3. Event Logging Can Be Disabled

   • Critical election systems should never allow logging to be turned off.

   • Disabling logs would make unauthorized changes to vote data undetectable.

   • The only safeguard described is manual verification in Event Viewer, which is not a serious security measure.

4. Voter-Verified Ballot Images and Cast Vote Records (CVRs) Lack Transparency

   • The DVSorder vulnerability (DVSorder.org) showed that Dominion’s pseudo-random number generator made it possible to determine the order of ballots cast.

   • Ballot images should be publicly verifiable with cryptographic hashing to prevent tampering.

   • Public keys for scanners should be published before elections to allow independent validation of ballot images.

5. No Auditing Standards Are Enforced

   • There is no system-wide requirement for risk-limiting audits (RLAs), ballot image audits, or batch audits.

   • The SQL database should be snapshotted before and after the election to verify that all log entries correctly reconstruct the final results.

   • Without a strong auditability framework, certification should not proceed.

Conclusion: Certification Should Not Proceed Until These Issues Are Fixed

With the ability to turn off event logging, possible inclusion of SSMS, and the presence of Visual Studio 2022, the certification of Dominion Democracy Suite 5.19 should not move forward without serious scrutiny.

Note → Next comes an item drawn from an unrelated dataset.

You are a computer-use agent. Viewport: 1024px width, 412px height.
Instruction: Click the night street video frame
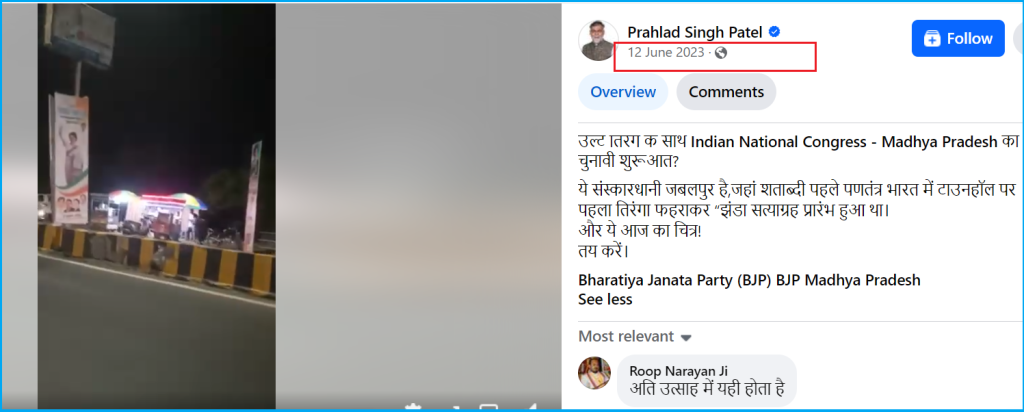point(157,206)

Voters deserve election systems that prioritize security, transparency, and auditability. The certifying body should reject this application until these concerns are addressed.

—Ray

P.S. I will be posting more information about our analysis of the 2024 election and fishiness we are finding very soon.

Prior Post: https://substack.com/home/post/p-156974909 Election Audits in NC: Improvement needed!
All posts: https://substack.com/@raylutz/posts

Comments

[Karin Desrochers]

Having read this post, I’m even more mystified as to why the Democrats did not challenge results in this November election. I simply do not get it. With mask and all the other tech Bros involved it is far more likely than not that there was hacking. Can someone explain to me why Harris Biden didn’t challenge that election at least in the swing states????

[sotoportego]

If America does not have a tamper-proof voting system before the mid-terms in 2026, it's all over.

Every responsible state jurisdiction should be accessing and responding to your forensic analysis.